### Dataset entries
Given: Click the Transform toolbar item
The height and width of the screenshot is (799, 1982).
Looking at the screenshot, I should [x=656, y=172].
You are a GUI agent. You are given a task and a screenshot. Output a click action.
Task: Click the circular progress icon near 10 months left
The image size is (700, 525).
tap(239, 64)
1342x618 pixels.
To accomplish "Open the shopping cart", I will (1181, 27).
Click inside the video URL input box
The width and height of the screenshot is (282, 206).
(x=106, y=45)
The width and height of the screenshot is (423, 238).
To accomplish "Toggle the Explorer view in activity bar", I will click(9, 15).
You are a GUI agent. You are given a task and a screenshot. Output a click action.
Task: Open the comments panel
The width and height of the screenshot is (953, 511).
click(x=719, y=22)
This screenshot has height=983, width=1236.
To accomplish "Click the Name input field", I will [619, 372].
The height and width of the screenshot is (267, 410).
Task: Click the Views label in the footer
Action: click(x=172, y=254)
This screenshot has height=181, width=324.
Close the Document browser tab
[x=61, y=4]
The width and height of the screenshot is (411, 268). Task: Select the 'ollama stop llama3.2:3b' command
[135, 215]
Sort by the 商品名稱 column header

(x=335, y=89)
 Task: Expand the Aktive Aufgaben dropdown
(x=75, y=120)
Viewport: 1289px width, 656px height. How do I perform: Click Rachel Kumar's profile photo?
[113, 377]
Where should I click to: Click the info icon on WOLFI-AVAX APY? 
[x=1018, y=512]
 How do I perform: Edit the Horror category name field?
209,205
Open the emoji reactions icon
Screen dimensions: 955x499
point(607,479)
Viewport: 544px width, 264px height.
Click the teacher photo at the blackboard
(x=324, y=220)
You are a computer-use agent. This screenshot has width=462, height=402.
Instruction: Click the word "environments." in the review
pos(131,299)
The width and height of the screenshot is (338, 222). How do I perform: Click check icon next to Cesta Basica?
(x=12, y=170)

### What needs to be done
Go through the listing above and pull out each line containing the word "This".

### Exercise answer
This screenshot has height=983, width=1236.
This screenshot has height=181, width=324.
You are a computer-use agent. This screenshot has width=462, height=402.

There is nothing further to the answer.